The gravity bubble slid into the space station docking port and affixed itself onto what looked like a gigantic suction cup umbilical cord. The
walls of the bubble popped open and Reeze collapsed instantly into Zenith’s strong arms. Zenith lowered Reeze slowly, allowing her to slide to the floor, so she would not tear a muscle or break her bones. Lying on the landing pad, Reeze grimaced as Zenith hovered over her with a concerned look on her face. She had expected an ‘I told you so’ smirk, but instead received what looked and felt like compassion. Reeze struggled to sit up but lacked the strength.
“Why is the gravity turned up so high?” Reeze struggled to asked. Flat on her back, she noted the way Zenith’s large bald head eclipsed the Earth through the docking bay integrity field.
“So we don’t bounce around like we are on the moon, of course.”
Two white-robed Elohim entered the landing bay. Both wore hoods over their bald heads, and one was carrying a neatly wrapped package.

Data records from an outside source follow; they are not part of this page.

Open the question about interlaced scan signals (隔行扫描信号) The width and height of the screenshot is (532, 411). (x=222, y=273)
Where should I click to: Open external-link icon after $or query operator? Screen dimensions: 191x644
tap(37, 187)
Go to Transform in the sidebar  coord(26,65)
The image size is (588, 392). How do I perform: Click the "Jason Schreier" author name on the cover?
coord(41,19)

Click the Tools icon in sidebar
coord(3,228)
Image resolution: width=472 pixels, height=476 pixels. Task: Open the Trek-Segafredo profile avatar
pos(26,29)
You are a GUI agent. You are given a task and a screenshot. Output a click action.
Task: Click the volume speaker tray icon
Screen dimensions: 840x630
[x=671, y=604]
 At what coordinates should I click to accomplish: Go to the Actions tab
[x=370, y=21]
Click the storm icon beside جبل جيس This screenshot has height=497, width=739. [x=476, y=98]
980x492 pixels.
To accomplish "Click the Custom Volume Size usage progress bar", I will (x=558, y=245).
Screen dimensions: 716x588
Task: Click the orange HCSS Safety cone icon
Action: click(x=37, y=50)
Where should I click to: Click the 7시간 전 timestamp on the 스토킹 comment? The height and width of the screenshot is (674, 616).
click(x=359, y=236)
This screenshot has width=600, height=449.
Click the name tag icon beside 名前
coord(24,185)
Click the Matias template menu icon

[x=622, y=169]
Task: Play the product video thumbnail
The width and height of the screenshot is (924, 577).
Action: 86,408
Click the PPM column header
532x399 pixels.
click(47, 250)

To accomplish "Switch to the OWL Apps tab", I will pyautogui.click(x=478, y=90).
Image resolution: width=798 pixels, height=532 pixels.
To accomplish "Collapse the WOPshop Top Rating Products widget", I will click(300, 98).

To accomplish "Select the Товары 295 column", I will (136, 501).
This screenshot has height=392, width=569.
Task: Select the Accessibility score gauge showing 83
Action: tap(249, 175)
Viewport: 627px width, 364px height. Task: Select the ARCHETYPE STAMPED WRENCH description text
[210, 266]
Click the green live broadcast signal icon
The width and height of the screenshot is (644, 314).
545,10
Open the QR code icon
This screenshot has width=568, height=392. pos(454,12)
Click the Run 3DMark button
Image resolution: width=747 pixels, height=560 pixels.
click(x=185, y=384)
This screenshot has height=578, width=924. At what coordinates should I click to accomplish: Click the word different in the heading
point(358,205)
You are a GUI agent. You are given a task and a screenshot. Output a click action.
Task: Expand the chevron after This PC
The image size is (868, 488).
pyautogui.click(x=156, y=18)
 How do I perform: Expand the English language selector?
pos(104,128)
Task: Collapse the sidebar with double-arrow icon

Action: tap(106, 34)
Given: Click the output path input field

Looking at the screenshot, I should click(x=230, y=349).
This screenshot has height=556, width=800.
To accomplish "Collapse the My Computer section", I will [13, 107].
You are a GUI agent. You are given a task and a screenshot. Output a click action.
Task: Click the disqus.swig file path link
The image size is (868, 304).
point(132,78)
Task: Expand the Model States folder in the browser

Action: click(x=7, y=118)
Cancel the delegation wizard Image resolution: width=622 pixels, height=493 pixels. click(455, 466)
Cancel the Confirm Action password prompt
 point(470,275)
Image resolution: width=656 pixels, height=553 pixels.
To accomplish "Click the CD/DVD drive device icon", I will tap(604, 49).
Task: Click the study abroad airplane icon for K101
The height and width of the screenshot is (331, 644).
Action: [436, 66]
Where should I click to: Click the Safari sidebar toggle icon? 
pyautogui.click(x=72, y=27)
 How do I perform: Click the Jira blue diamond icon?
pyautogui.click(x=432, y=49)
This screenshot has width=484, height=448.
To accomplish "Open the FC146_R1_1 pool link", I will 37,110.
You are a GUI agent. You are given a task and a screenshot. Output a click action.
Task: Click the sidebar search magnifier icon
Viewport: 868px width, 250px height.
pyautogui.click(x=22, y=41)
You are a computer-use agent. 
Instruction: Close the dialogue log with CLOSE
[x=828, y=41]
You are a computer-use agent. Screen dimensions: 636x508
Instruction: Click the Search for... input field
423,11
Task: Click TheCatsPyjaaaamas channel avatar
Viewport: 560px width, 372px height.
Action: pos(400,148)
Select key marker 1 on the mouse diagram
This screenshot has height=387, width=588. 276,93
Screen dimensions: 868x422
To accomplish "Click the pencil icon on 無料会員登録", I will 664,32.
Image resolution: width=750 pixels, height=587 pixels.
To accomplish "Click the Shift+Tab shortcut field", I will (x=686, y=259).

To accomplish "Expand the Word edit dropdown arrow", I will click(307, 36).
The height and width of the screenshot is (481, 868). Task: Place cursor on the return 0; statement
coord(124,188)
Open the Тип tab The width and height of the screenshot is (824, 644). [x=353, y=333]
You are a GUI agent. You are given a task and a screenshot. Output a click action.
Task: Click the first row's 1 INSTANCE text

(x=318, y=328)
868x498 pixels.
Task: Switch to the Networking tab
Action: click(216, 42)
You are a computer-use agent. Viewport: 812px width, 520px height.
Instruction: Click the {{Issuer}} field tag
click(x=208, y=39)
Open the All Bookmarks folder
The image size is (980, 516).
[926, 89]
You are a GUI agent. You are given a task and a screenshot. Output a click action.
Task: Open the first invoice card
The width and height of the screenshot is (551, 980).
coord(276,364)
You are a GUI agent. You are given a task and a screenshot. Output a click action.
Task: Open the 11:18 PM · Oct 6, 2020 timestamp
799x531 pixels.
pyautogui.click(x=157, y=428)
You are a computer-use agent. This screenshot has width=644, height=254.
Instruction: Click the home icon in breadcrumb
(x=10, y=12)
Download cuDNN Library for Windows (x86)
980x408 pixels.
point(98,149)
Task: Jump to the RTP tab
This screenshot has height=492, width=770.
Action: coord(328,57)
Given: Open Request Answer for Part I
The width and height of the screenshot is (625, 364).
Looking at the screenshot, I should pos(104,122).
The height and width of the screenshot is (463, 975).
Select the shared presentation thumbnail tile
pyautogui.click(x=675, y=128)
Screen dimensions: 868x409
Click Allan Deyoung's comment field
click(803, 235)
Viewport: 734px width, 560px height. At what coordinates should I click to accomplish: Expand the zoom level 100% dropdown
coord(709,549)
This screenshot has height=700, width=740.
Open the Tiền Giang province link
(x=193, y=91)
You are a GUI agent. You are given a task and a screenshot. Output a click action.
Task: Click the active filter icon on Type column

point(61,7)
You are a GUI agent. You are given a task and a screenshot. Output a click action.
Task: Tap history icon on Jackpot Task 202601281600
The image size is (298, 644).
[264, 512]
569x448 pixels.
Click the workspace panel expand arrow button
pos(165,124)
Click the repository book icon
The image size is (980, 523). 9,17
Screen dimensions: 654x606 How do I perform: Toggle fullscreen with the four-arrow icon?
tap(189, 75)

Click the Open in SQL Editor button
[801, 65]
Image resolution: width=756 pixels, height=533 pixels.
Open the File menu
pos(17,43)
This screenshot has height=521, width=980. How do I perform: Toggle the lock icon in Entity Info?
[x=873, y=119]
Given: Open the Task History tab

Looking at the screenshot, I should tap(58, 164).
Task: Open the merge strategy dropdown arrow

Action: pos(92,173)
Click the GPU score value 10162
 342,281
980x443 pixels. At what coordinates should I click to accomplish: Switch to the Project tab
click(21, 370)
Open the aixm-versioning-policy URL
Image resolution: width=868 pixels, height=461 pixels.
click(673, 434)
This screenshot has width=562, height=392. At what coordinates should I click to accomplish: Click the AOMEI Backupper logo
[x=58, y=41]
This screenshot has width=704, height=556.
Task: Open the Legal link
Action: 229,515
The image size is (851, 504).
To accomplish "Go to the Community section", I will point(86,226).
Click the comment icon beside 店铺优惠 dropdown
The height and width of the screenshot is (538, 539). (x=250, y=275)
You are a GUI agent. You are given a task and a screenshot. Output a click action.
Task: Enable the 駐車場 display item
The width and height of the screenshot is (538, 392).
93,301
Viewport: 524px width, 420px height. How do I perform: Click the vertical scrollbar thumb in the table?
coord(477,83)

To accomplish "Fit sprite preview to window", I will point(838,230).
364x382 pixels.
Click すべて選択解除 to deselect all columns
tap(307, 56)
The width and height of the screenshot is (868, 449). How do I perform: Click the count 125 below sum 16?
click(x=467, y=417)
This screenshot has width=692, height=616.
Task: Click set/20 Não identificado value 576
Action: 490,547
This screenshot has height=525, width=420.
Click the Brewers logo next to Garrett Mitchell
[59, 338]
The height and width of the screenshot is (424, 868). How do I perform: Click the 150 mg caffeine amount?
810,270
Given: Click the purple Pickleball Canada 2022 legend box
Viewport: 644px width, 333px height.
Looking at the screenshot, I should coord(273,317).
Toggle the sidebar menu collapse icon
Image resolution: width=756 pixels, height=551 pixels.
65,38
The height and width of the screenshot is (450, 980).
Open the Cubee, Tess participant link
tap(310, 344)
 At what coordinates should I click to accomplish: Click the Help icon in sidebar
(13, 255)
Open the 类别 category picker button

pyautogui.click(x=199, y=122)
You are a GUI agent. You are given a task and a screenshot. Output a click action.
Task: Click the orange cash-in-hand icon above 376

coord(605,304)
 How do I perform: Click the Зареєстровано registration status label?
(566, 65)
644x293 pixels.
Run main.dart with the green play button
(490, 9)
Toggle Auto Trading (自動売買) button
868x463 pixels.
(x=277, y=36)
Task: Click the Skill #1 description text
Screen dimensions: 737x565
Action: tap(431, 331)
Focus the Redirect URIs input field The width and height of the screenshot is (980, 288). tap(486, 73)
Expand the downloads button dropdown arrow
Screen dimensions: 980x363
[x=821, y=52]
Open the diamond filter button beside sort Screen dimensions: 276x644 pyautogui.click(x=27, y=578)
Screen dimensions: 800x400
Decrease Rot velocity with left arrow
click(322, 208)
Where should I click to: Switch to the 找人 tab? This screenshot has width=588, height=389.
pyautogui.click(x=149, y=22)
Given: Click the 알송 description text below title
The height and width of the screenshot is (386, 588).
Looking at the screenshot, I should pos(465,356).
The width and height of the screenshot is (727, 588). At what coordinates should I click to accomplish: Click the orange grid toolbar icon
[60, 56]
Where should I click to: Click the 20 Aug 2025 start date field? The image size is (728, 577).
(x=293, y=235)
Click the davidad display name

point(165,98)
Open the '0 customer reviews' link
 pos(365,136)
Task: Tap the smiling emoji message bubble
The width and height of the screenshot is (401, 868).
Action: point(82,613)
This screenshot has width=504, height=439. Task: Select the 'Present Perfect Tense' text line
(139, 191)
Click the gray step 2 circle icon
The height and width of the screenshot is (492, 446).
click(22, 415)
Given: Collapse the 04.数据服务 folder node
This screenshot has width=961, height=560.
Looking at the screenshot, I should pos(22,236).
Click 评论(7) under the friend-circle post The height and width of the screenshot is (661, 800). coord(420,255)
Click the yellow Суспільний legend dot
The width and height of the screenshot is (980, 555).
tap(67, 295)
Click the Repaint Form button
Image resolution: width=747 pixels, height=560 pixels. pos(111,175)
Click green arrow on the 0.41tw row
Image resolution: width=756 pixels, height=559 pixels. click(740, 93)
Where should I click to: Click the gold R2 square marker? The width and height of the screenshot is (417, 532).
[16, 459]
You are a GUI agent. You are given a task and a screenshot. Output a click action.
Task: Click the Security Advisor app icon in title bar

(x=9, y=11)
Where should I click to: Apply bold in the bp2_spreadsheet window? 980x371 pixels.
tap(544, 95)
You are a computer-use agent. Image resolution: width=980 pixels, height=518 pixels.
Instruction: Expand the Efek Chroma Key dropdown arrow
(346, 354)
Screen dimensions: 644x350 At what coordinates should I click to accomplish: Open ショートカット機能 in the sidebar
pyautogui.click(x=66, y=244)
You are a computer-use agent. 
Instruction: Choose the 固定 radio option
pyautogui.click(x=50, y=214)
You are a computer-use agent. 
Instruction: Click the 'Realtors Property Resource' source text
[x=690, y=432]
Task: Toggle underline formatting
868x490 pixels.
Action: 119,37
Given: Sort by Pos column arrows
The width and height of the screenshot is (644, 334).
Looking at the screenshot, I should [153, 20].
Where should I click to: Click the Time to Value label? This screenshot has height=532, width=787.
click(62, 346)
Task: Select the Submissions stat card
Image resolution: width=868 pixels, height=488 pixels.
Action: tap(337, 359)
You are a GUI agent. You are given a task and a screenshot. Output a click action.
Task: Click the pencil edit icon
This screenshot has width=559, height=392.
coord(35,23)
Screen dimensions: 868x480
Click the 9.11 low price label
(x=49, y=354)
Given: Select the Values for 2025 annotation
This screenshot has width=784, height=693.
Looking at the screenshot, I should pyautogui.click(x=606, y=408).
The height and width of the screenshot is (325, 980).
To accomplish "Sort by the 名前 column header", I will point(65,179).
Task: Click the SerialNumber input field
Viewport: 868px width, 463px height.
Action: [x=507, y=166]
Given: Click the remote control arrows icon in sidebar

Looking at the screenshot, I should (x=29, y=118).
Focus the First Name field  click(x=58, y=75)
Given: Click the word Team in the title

Reeze assumed one was male and the other was female, but without hair on their bodies it was hard for Homo sapiens to determine the different sexes of Homo superior.
“Greetings,” the two exclaimed, slapping their right hands against their chests in an obligatory salute of welcome. Zenith didn’t introduce her companion, as they should have already understood who she was and why she was there. Reeze, oblivious to her role at the station, lay still, unsure of what to say.
Zenith nodded toward the Elohim. “They will fit you with a gravity suit.”